Consider a map $f : \mathbb R^{n\times m} \to \mathbb R^{p \times l}$ between matrix spaces, what is the differential of such a mapping? I looked at a really simple example, $\operatorname{id} : \mathbb R^{n\times n} \to \mathbb R^{n\times n}$ given by $\operatorname{id}(X) = X$. Then (in analogy to the the case $f : \mathbb \to \mathbb R$ oder $f : \mathbb R^n \to \mathbb R^n$) we should have $d\operatorname{id}(A) = I$ for all matrices $A$, where $I$ is the identity matrix (and $d\operatorname{id}$ denotes the differential, i.e. the best linear approximation map).
Now I read about matrix derivatives, for example on Wikipedia the derivate of a mapping $F : M(n,m) \to M(p,q)$ between matrix spaces is said to be: $$ \frac{\partial\mathbf{F}} {\partial\mathbf{X}}= \begin{bmatrix} \frac{\partial\mathbf{F}}{\partial X_{1,1}} & \cdots & \frac{\partial \mathbf{F}}{\partial X_{n,1}}\\ \vdots & \ddots & \vdots\\ \frac{\partial\mathbf{F}}{\partial X_{1,m}} & \cdots & \frac{\partial \mathbf{F}}{\partial X_{n,m}}\\ \end{bmatrix} $$ And also in the Matrix Cookbook the basic formula (on page 8) is written as $$ \frac{\partial X_{kl}}{\partial X_{ij}} = \delta_{ik}\delta_{lj} $$ (where $\delta_{ij}$ denotes the Kronecker delta) and this I guess is essentially the derivation formula for the identity map. So If I apply this on the above map $\operatorname{id} : \mathbb R^{n\times n} \to \mathbb R^{n\times n}$ I get an $4\times 4$ matrix $$ \begin{pmatrix} \frac{\partial X}{\partial x_{11}} & \frac{\partial X}{\partial x_{21}} \\ \frac{\partial X}{\partial x_{12}} & \frac{\partial X}{\partial x_{22}} \end{pmatrix} = \begin{pmatrix} \frac{\partial \begin{pmatrix} x_{11} & x_{12} \\ x_{21} & x_{22} \end{pmatrix}}{\partial x_{11}} & \frac{\partial \begin{pmatrix} x_{11} & x_{12} \\ x_{21} & x_{22} \end{pmatrix}}{\partial x_{21}} \\ \frac{\partial \begin{pmatrix} x_{11} & x_{12} \\ x_{21} & x_{22} \end{pmatrix}}{\partial x_{12}} & \frac{\partial \begin{pmatrix} x_{11} & x_{12} \\ x_{21} & x_{22} \end{pmatrix}}{\partial x_{22}} \end{pmatrix} = \begin{pmatrix} 1 & 0 & 0 & 0 \\ 0 & 0 & 1 & 0 \\ 0 & 1 & 0 & 0 \\ 0 & 0 & 0 & 1 \end{pmatrix} $$ (where I on the last line had not written out the blockmatrices). But this result is quite different from what I would intuitively expect, so what did I wrong? Maybe I am interpreting all these matrix derivatives wrong, could someone please explain?

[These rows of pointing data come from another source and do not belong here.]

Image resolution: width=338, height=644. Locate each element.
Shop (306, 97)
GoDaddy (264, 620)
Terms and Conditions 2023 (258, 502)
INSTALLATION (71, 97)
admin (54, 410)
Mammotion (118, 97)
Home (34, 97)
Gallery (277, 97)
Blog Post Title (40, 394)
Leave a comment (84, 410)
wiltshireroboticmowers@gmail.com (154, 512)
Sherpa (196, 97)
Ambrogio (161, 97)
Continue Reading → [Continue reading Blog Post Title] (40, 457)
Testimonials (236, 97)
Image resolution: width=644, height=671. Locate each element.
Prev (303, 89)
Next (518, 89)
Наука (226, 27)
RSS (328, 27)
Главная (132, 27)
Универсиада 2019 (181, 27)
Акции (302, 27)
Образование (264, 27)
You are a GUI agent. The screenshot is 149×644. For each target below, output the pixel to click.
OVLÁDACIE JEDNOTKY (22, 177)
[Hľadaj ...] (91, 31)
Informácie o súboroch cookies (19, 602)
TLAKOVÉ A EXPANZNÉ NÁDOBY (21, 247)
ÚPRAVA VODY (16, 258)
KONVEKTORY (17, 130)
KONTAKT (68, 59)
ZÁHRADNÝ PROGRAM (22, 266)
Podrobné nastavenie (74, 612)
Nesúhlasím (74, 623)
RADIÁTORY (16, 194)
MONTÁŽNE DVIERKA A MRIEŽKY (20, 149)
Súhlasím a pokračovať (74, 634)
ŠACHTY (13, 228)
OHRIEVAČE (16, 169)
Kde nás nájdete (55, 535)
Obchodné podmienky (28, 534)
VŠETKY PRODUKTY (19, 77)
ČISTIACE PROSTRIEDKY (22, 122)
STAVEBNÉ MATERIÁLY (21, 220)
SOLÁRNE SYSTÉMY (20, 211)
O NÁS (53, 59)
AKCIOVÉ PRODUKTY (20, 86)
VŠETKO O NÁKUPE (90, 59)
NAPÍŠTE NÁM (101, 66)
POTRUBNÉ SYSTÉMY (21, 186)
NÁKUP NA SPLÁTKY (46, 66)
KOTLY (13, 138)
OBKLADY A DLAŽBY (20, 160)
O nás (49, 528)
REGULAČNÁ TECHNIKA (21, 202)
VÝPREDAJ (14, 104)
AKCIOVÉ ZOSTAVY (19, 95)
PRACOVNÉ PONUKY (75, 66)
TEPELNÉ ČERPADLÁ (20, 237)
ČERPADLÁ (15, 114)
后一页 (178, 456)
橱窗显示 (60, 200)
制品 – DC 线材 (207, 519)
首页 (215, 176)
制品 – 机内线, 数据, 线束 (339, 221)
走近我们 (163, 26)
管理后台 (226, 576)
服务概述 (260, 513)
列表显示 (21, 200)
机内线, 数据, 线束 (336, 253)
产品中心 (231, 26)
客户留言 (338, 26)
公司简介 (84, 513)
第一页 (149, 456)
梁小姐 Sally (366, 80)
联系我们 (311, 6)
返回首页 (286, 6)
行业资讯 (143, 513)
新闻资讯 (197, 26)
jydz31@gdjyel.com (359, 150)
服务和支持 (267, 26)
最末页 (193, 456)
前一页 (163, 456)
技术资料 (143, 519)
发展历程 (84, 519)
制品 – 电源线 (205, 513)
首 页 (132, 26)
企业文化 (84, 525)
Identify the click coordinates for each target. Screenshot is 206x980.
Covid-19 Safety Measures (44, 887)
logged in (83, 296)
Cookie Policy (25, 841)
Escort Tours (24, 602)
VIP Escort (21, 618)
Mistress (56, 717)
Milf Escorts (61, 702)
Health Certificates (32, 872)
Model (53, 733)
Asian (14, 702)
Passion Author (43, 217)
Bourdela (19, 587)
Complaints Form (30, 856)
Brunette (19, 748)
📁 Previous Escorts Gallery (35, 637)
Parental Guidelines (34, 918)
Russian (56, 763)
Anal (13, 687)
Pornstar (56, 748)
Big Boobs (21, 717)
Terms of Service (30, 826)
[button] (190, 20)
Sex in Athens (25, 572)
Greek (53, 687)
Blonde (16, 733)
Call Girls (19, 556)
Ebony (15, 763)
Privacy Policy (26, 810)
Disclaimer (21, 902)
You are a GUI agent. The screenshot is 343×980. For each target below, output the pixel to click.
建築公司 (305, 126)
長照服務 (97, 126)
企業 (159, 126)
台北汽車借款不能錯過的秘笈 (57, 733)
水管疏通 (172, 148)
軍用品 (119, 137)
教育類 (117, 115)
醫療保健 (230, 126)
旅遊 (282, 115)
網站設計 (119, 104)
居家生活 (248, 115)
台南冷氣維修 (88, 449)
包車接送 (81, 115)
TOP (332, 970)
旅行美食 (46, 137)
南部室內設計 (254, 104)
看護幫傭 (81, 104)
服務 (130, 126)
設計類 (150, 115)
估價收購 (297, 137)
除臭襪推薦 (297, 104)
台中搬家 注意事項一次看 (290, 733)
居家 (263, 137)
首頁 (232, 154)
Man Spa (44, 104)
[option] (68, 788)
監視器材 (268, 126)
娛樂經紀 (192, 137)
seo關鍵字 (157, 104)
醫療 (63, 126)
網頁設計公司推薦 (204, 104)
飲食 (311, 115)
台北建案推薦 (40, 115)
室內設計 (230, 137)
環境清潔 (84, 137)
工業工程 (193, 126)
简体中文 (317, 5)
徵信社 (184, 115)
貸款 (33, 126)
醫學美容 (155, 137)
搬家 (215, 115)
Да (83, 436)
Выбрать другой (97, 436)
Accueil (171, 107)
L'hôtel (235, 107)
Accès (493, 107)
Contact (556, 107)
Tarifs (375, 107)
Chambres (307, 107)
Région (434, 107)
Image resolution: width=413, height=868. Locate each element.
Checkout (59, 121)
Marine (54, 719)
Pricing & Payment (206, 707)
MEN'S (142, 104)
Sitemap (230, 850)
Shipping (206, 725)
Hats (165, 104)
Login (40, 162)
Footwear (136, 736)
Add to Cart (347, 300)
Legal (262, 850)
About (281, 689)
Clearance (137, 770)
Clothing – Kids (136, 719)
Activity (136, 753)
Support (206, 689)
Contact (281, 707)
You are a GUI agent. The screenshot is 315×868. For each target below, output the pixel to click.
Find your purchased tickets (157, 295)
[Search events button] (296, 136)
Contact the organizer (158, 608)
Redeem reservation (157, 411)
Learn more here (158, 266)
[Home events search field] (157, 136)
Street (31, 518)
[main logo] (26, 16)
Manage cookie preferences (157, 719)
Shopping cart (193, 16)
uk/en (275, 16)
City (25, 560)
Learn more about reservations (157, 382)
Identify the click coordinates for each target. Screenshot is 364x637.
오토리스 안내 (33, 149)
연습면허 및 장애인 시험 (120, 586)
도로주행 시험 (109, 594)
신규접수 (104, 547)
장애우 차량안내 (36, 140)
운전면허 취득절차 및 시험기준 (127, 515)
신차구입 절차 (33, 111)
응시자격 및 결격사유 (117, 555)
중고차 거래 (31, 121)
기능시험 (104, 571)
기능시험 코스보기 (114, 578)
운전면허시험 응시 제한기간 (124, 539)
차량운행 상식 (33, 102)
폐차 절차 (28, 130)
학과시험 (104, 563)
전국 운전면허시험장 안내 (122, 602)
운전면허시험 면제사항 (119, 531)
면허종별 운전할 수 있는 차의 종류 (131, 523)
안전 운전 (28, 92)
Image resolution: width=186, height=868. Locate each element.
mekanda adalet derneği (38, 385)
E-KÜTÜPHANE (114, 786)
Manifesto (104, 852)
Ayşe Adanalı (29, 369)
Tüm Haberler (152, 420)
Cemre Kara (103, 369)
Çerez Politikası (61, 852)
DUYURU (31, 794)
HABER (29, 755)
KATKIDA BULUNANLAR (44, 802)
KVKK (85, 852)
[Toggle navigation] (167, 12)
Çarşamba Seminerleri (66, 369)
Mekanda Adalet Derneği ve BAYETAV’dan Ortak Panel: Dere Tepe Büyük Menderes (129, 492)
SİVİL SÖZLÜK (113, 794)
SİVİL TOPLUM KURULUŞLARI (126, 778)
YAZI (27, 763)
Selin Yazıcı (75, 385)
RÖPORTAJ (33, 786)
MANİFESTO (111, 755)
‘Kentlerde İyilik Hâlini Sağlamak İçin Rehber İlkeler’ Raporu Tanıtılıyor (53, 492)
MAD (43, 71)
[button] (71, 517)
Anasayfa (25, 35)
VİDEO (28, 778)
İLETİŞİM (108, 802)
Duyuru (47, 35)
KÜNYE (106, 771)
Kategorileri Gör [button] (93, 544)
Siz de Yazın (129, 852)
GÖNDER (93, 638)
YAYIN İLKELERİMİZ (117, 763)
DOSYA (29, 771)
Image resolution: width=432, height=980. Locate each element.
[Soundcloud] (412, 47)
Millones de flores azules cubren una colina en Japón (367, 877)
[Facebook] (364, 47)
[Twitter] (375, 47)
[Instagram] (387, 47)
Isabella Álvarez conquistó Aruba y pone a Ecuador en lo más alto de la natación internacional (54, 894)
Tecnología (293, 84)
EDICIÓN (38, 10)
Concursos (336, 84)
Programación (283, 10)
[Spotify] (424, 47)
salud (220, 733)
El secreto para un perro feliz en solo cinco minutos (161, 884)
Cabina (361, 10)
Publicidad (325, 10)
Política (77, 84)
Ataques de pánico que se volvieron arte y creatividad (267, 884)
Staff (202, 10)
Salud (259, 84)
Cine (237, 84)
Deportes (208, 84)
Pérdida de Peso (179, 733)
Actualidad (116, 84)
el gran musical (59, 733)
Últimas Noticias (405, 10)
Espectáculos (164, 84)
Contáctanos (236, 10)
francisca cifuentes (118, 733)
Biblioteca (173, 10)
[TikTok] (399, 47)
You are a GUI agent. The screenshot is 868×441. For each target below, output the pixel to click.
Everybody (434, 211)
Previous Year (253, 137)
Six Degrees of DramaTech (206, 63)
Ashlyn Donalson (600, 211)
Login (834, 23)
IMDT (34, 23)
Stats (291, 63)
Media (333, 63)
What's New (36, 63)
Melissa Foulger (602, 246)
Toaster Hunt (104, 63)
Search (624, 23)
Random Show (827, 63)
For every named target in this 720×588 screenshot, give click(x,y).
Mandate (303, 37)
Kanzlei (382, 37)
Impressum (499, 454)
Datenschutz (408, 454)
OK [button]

The issue is that you first need to pick a basis before you write out the matrix representation of the derivative. The matrix above doesn't make sense as a derivative.
In general, I find it a little easier to avoid indices, if possible. Dealing with indices and bases can add unnecessarily clutter.
In the above case, we have $F(X) = X$, so $F(X+H) = X+H$, and so we see that $DF(X)(H) = H$.
Note that this is a map $\mathbb{R}^{n \times n} \to \mathbb{R}^{n \times n}$, so if you want to express the derivative as a matrix, you need to pick a basis first. The resulting matrix will be a $n^2 \times n^2$ matrix and it will necessarily be the identity matrix, of course, since $DF(X)(B_k) = B_k$ for the basis elements.
If one uses the inner product induced by the Frobenius norm, then one can write $\nabla F(X) = I$.
If $\phi(X) = [X]_{kl}$, a similar analysis shows that $D \phi(X)(H) = [H]_{kl}$, and to obtain the component along the $E_{ij} = e_ie_j^T$ direction, we look at $D \phi(X)(E_{ij}) = [E_{ij}]_{kl} = \delta_{ik}\delta_{jl}$.